Is Vienna Cool?

Vienna may top the rankings of quality of life, but what about those mysterious qualities that make it “the-place-to-be”?

News | Eugene Quinn | February 2012

Several recent surveys have deemed Vienna the vanguard in quality of life (Mercer) or green-friendliness (Siemens). But is Vienna fashionable? Is it ‘in’? The term ‘cool’ brings to mind the New Yorks and the Berlins.

What about Vienna?

Cities like New York never seem to grow stale; they remain at the cutting edge, always curious and changing. They’re creative and open, with a diverse social scene and vibrant nightlife. But just what is it that makes them ‘cool’?

Clemens Foschi, a conceptual designer and producer for Name>It Positive Media, sits in the tremendously smoky Elektro Gönner, a grooving locale on Mariahilferstraße, reflecting on the concept of ‘cool’. "It means not showing excitement openly. Viennese are world champions at that." Is it just because excitement comes on its own, with the cultural complexity of the territory?

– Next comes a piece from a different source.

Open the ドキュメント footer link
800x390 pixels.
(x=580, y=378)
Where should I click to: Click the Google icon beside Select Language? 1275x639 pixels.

A good place to see the city’s appealing diversity on display is on one of the riotous brass nights in Ost Klub. The Donaukanal has emerged as the new outdoor party scene during the warm months, identified by Foschi as the most interesting development in the city.

Donaukanal bar pioneer and entrepreneur Bernd Juni thinks Vienna falls short. "You need to suss out a space between your rivals and play with the possibilities," he urges. "Who’s doing that around here? It’s not gay enough, not black enough, too few freaks."

And despite all the beer, locals hardly let loose. The August 2011 Vienna Street Festival, in which trucks with sound systems and on-board dancers paraded along the Ring, illustrated such a problem.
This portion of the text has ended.